- Pitcher
- Born: September 14, 1927 Dungannon, Virginia, U.S.
- Died: November 20, 2022 (aged 95) Kingsport, Tennessee, U.S.
- Batted: RightThrew: Right

MLB debut
- April 30, 1955, for the Chicago Cubs

Last MLB appearance
- June 22, 1962, for the New York Mets

MLB statistics
- Win–loss record: 21–37
- Earned run average: 3.87
- Strikeouts: 296
- Stats at Baseball Reference

Teams
- Chicago Cubs (1955–1959); Boston Red Sox (1960–1961); Cincinnati Reds (1962); New York Mets (1962);

= Dave Hillman =

American baseball player (1927–2022)

Darius Dutton Hillman (September 14, 1927 – November 20, 2022) was an American professional baseball player. A pitcher, he played in Major League Baseball between the 1955 and 1962 seasons. Listed at 5 ft 11 in and 168 lb, he batted and threw right-handed. At the time of his death, he was the oldest surviving former Cincinnati Reds player and he was the oldest living member of the 1962 New York Mets.

==Pro baseball career==
Hillman entered the majors in 1955 with the Chicago Cubs, playing for them five years before joining the Boston Red Sox (1960–61), Cincinnati Reds (1962) and New York Mets (1962). In 1956 he had a 21–7 record with a 3.38 earned run average while playing most of the season for the PCL Los Angeles Angels. On September 14, 1957, in the second game of a double-header against the Pittsburgh Pirates, Hillman pitched to Cub catcher Jim Fanning, playing on their shared 30th birthdays.

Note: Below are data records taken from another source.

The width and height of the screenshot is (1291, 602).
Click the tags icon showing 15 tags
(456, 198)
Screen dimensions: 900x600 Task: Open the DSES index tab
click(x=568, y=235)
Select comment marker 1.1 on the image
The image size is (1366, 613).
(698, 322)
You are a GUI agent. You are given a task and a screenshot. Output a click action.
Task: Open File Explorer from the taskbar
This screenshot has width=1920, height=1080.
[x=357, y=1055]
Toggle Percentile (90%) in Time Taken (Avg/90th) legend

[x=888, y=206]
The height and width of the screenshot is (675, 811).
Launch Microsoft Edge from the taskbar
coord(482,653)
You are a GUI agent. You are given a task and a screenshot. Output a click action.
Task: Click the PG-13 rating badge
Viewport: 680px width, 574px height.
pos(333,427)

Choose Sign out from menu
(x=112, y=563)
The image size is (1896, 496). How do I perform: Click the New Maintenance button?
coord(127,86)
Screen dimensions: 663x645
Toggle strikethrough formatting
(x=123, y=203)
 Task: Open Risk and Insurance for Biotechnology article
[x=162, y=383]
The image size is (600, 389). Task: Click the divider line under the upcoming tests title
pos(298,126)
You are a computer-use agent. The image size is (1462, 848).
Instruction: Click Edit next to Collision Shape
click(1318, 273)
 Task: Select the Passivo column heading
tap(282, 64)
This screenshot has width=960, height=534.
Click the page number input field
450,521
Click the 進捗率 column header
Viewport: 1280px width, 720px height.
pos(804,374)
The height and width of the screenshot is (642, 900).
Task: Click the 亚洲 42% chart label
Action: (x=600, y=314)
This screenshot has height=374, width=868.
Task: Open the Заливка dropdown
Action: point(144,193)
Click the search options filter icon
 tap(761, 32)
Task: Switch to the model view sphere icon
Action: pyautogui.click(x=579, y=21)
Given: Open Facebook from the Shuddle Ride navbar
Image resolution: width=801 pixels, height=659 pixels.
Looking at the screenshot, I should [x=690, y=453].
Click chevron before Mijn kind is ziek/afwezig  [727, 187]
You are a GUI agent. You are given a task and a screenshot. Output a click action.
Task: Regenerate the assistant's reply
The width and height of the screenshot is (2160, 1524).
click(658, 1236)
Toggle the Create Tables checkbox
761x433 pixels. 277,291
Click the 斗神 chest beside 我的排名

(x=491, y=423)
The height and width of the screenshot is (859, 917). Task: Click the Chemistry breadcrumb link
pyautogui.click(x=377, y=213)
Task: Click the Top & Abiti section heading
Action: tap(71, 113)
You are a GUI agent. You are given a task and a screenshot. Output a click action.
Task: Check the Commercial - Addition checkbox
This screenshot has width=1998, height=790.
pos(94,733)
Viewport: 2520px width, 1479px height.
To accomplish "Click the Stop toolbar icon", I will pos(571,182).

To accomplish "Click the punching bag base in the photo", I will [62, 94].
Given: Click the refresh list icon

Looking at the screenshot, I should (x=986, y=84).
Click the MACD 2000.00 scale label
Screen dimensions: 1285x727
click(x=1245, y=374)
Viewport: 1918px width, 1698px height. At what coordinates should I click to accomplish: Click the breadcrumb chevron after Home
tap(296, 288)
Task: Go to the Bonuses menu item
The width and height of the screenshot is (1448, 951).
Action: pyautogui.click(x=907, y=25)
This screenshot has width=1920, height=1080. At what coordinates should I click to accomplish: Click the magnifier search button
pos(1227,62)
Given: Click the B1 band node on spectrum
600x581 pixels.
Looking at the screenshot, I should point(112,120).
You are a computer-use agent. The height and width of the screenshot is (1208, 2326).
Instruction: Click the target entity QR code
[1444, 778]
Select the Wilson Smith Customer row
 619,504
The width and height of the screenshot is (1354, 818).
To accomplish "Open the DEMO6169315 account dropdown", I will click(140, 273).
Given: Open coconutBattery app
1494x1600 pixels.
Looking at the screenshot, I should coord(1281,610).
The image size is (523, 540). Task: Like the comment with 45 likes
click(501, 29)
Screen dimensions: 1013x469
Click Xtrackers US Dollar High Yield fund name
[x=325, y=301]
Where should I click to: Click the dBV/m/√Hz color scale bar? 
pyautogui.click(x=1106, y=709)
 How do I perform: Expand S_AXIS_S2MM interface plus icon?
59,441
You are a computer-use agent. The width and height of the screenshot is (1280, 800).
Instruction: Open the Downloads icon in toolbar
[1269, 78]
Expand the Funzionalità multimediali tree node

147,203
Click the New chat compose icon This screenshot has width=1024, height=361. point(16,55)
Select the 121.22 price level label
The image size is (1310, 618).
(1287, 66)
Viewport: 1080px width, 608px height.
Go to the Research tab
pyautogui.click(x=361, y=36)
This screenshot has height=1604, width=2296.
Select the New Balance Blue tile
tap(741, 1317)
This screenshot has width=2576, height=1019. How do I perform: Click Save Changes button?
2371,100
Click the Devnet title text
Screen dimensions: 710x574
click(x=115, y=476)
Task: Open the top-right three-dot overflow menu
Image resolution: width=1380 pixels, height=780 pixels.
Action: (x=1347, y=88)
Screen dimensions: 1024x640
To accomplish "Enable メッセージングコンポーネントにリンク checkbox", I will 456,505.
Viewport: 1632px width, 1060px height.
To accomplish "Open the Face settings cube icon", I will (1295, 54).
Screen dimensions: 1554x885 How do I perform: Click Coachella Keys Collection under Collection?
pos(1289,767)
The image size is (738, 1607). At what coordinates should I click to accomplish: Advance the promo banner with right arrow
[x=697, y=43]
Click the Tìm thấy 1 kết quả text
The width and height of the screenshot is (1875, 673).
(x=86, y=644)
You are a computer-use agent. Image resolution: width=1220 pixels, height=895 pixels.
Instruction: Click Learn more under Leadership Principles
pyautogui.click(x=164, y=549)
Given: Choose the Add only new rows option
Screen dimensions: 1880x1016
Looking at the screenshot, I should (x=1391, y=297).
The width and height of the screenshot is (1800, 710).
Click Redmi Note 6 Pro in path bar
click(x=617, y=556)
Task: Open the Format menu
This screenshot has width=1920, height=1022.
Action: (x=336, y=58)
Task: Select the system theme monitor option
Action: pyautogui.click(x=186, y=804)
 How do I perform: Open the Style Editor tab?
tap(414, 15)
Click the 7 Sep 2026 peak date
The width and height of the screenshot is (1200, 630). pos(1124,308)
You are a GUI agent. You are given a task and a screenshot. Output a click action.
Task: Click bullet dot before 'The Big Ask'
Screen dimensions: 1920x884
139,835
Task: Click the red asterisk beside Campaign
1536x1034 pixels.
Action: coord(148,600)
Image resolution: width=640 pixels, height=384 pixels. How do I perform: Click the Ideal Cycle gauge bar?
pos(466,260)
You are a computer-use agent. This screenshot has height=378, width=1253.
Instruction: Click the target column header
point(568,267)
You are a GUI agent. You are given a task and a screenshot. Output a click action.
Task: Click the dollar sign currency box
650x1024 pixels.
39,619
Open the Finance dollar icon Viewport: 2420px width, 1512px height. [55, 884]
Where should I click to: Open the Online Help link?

In 1959 with the Cubs, he posted career-numbers in appearances (39), wins (8), starts (24), complete games (4), strikeouts (88), and innings pitched (191). On May 6, 1959, at Forbes Field, he threw his only big-league shutout against Harvey Haddix and the Pittsburgh Pirates, 3–0, giving up two hits, walking one and striking out two. Strictly a reliever for the 1961 Red Sox, he went 3–2 with a 2.77 ERA in 78 innings and 28 games.

In an eight-season career, Hillman posted a 21–37 record with 296 strikeouts and a 3.87 ERA in 188 games pitched, including 64 starts, eight complete games, one shutout, 42 games finished, three saves, 185 walks, and 624 innings pitched. Along with his Cubs teammate Jim Marshall, Hillman was part of the first inter-league trade without waivers in MLB history, when he went to the Boston Red Sox in return for Dick Gernert. The November 21, 1959, transaction was the first during a three-week period of unrestricted trading permitted by a change in both leagues' rules.

==Personal life and death==
Hillman retired after many years of working in a clothing store and lived in Kingsport, Tennessee. He died on November 20, 2022, at the age of 95.